Taking your opponents deployment and tactics into mind is the next step. If your army is vulnerable against certain enemy deployments, try to learn how to see your opponents plan. As an example your army might be vulnerable to ‘horns of the warlord'. You can counter this with a ‘denied flank" if you are observant. Another option is to change your plan, and deploy in a way your opponent is vulnerable to. You might have planned ‘horns', but see that your opponent is vulnerable to a 'collapsing flank'.
Last comes the more subtle things regarding body language and tricks. These are the hardest to learn, and will require that you know the basics pretty well. Do not start with these until you are certain on your overall plan and how to counter your opponent's deployment.

→ **REQUIRED WORK**:
For each statement about the passage on deployment and tactics, say yes or no and quote the words of the passage that decide it. (a) Body language and tricks should be learned before you settle on an overall plan. (b) A denied flank is given as a counter to horns of the warlord. (c) Changing your plan to deploy against your opponent's weakness is offered as another option.

Collected data
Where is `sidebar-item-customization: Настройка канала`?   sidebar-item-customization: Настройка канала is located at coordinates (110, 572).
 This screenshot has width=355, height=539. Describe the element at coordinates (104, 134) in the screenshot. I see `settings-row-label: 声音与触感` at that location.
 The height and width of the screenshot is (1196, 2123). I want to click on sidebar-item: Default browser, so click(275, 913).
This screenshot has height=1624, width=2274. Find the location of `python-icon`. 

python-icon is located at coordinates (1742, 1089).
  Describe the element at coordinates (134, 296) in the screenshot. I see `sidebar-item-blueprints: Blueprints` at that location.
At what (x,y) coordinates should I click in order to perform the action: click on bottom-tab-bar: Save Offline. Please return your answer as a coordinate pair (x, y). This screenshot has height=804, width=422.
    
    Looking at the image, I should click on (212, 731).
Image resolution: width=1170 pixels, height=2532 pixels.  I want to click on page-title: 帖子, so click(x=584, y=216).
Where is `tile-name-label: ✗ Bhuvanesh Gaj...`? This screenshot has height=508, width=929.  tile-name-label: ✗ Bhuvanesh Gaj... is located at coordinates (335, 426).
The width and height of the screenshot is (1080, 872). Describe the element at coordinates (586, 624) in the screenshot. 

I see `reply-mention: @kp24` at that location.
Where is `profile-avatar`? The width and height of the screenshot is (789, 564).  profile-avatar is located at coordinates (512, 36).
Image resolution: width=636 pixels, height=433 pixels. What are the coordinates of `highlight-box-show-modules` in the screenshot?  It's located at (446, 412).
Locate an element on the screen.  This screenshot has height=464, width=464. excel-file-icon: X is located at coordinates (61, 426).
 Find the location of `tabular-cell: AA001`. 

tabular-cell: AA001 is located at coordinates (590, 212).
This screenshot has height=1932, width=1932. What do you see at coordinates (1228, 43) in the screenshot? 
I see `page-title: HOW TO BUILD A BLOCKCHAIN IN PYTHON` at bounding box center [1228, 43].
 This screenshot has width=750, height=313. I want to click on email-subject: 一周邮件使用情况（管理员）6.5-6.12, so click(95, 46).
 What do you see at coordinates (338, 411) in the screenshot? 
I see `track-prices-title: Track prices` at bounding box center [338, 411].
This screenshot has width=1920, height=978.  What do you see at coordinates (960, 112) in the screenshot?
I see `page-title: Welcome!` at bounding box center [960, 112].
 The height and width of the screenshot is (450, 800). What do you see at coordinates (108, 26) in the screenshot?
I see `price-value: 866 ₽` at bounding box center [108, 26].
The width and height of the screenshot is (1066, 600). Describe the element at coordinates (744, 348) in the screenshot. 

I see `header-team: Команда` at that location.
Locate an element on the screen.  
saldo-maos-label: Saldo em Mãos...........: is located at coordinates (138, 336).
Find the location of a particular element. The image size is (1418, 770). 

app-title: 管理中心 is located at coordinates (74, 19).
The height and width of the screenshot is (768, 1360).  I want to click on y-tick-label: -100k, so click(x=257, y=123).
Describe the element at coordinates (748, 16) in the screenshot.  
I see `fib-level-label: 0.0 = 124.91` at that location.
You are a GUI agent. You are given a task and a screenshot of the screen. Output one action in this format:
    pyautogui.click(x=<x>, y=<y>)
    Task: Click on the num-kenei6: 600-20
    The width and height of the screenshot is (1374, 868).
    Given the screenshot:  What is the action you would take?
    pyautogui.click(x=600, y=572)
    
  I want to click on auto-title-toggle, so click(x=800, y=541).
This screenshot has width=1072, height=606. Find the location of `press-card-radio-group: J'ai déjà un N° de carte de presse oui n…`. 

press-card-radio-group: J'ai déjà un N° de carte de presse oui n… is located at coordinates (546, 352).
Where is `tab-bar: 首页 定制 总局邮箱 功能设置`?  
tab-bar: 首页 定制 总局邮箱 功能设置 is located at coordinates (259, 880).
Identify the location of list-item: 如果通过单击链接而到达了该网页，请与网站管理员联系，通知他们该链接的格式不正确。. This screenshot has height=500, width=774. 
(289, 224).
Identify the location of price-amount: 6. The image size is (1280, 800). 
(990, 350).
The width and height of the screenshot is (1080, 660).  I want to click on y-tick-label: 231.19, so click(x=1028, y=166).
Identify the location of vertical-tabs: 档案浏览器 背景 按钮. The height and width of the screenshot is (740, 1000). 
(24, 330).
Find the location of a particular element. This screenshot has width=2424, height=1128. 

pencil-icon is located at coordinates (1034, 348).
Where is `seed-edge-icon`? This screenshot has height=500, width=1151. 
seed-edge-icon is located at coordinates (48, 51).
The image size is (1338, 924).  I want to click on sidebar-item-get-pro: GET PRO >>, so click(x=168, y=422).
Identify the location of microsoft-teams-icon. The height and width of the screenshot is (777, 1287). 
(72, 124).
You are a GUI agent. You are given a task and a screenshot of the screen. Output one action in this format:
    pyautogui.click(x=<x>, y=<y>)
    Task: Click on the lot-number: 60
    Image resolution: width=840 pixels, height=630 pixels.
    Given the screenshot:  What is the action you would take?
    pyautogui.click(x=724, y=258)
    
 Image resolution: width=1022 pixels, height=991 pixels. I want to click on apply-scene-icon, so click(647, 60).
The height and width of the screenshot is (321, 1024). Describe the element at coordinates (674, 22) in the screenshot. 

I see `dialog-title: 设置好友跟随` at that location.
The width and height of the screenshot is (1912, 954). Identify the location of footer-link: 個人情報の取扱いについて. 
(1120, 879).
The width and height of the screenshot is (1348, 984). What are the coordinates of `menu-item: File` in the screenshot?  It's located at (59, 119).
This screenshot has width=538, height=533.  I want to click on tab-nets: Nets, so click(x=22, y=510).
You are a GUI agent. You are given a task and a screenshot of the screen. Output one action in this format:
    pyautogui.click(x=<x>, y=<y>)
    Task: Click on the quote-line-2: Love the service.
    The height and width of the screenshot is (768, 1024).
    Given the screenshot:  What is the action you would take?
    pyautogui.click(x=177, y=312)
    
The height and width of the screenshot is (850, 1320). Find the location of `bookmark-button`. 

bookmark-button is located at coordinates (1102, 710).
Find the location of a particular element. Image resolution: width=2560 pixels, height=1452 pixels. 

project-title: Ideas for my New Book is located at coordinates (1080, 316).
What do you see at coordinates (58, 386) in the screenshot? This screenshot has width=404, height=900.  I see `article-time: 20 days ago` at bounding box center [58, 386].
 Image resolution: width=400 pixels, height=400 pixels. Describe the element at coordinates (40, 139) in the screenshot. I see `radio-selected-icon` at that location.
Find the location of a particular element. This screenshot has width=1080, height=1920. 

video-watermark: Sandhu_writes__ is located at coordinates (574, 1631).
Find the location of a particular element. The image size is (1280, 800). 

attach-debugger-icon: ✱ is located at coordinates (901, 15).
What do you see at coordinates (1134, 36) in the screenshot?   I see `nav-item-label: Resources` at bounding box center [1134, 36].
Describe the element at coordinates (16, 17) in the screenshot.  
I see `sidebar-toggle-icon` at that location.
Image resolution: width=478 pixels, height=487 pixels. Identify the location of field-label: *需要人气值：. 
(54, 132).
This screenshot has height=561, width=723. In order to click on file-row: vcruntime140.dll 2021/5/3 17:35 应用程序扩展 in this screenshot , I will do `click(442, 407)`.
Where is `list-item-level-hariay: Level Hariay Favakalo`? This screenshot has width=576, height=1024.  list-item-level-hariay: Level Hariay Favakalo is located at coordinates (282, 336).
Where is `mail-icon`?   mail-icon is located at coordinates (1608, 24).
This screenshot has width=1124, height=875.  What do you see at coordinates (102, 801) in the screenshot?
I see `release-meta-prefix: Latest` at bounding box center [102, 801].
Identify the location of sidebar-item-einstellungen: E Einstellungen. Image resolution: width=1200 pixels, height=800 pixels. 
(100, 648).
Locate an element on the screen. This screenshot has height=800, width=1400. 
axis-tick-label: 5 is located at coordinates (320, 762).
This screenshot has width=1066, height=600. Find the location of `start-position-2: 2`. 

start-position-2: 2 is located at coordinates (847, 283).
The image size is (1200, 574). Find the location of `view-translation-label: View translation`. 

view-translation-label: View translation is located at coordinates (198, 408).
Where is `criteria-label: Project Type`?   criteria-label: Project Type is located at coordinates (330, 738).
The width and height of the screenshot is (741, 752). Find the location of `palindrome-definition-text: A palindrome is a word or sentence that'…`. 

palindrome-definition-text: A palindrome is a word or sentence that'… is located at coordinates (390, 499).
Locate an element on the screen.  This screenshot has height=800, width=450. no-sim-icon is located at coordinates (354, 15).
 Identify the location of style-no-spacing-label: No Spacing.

→ **OUTPUT BELOW**:
(a) No: "Do not start with these until you are certain on your overall plan and how to counter your opponent's deployment."
(b) Yes: "You can counter this with a ‘denied flank" if you are observant."
(c) Yes: "Another option is to change your plan, and deploy in a way your opponent is vulnerable to."